Precision and recall values.

It is easy to compare several classifiers in the precision graph. Curves near the perfect precision-recall curve have a better performance level than those closest to the baseline. In other words, a curve above the other curve has a better performance level (Figure 8).

Figure 8.

Performance OntoEnter & Traditional Search Engine (TSE).

Precision and retrieve are inversely related, i.e., as precision increases recall falls and vice-versa. When a relevant document is not retrieved at all, the precision value in the above equation is taken to be 0. A balance between these two needs to be achieved by the search engine that to achieve this and to compare performance, the precision-recall curves come in the practice.

Data excerpt:
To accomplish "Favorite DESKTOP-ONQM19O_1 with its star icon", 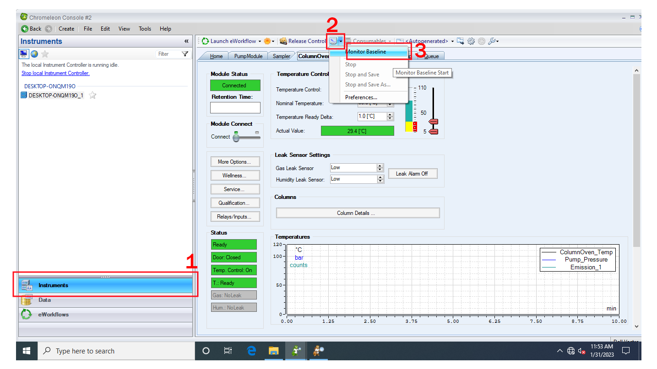I will (92, 96).
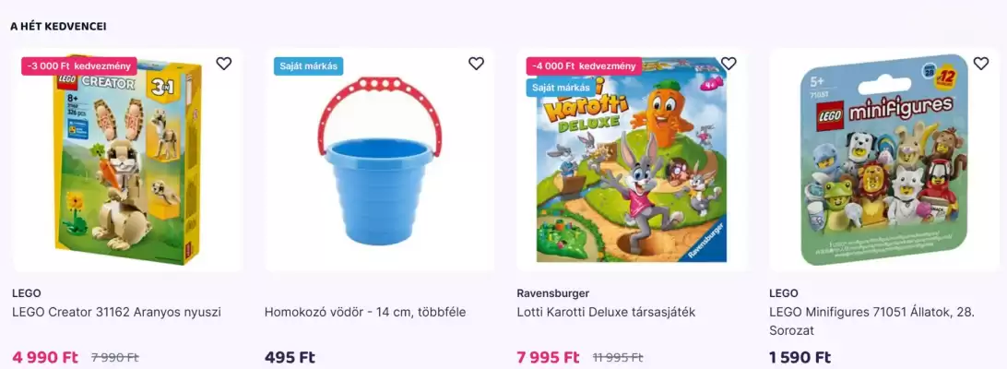Click the Saját márka badge on Lotti Karotti

(x=561, y=88)
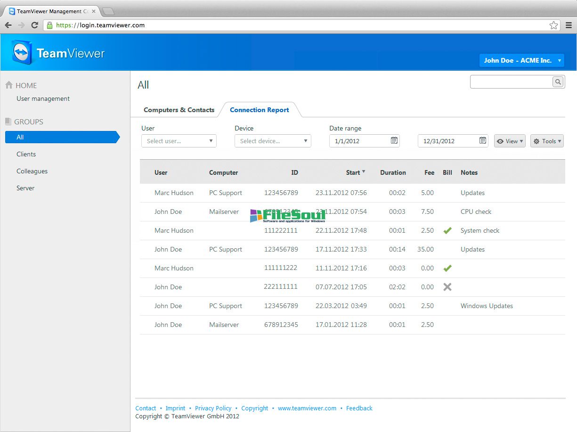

Directives:
• a. Answer the following questions using the text on precision and recall:
(i) Which curves have a better performance level than those closest to the baseline?
(ii) What precision value is used when a relevant document is not retrieved at all?
(iii) According to its caption, what performance does Figure 8 show?
• b. Condense the paragraph of the text on precision and recall that begins "It is easy to compare" while keeping its main facts.
• c. Revise a passage of the text on precision and recall, replacing "baseline" with "reference line". Begin at the words "Precision and recall" and stop after "level (Figure 8).".

Problem solutions:
• a.
(i) Curves near the perfect precision-recall curve.
(ii) 0.
(iii) The performance of OntoEnter and the Traditional Search Engine (TSE).

• b. Precision graphs make comparing classifiers easy. Curves closer to the perfect precision-recall curve perform better than those nearer the baseline, so a curve lying above another indicates better performance (Figure 8).

• c.
Precision and recall values.

It is easy to compare several classifiers in the precision graph. Curves near the perfect precision-recall curve have a better performance level than those closest to the reference line. In other words, a curve above the other curve has a better performance level (Figure 8).